High Reliability Requires More Than Providing Spares
Date
Authors
Journal Title
Journal ISSN
Volume Title
Publisher
Abstract
It is sometimes optimistically hoped that a space life support system can be kept working throughout a long duration mission by repairing failed components, as long as sufficient spares are flown. It is usually assumed that the components have constant known failure rates. Then the needed numbers of spares can be computed to have any particular probability that all failed components can be replaced by available spares. This approach can provide high reliability if its favorable assumptions, including constant known failure rates, are satisfied. Other favorable assumptions are that the failures are statistically independent, repair will be successful without causing further failures, and all failures are due to internal component failures.

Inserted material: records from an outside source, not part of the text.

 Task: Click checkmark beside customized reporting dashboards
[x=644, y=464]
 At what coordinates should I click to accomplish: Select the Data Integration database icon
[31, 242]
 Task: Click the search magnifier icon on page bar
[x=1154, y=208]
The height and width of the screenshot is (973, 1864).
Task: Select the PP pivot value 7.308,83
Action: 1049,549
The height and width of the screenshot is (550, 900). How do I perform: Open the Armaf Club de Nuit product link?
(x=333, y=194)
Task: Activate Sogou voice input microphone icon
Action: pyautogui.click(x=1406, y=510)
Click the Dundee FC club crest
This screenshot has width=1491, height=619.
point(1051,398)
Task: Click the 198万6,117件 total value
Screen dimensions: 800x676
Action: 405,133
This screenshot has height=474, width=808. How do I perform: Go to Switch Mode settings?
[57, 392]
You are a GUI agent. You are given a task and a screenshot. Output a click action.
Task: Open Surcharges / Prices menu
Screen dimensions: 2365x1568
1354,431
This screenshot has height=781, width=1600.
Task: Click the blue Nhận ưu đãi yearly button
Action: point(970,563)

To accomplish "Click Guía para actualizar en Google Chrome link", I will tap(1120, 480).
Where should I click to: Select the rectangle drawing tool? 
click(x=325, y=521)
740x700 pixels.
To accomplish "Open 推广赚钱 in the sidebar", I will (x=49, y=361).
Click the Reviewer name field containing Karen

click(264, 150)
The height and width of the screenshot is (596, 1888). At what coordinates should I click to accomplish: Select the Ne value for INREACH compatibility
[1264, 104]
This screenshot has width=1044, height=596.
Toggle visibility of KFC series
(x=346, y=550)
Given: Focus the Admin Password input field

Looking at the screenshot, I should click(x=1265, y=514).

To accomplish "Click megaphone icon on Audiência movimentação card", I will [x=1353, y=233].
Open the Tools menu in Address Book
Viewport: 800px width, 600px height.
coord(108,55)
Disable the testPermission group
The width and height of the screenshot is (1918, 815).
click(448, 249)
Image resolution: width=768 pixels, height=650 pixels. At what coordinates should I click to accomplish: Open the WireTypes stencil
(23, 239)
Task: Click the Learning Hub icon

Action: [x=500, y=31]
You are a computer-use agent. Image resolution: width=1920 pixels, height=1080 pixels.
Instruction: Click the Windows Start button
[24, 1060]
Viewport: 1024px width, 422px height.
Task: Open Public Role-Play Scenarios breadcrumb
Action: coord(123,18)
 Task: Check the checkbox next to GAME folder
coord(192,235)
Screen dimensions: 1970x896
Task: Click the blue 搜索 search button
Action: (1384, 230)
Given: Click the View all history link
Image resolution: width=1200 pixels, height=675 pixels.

These assumptions are not usually justified. The failure rates may be estimates that are inadequately verified because of insufficient testing. Failure rates may change due to materials substitutions, manufacturing changes, redesigns to fix failures, and new failures caused by redesigns. Failures that are not statistically independent may result from one common cause, such as a design or manufacturing error or a cascade of cause and effect, possibly caused by an external event such as a power outage. Repair may be unsuccessful or cause damage. Many failures occur at component interfaces or at the overall systems level, not within isolated components. Other failures causes are completely external to the system, due to assembly, maintenance, and operational errors or to unexpected environmental challenges. Replacement with sufficient spares can compensate for expected internal component failures but may not be able to cope with unpredictable design and manufacturing flaws, human errors, and environmental impacts. Reliability estimates based on providing sufficient spares to compensate for expected failures may be far too high. They are essentially upper bounds on reliability that might be approached if many frequent but often unconsidered failure causes can be eliminated.
Description
ICES511: Reliability for Space Based Systems
The 49th International Conference on Environmental Systems was held in Boston, Massachusetts, USA on 07 July 2019 through 11 July 2019.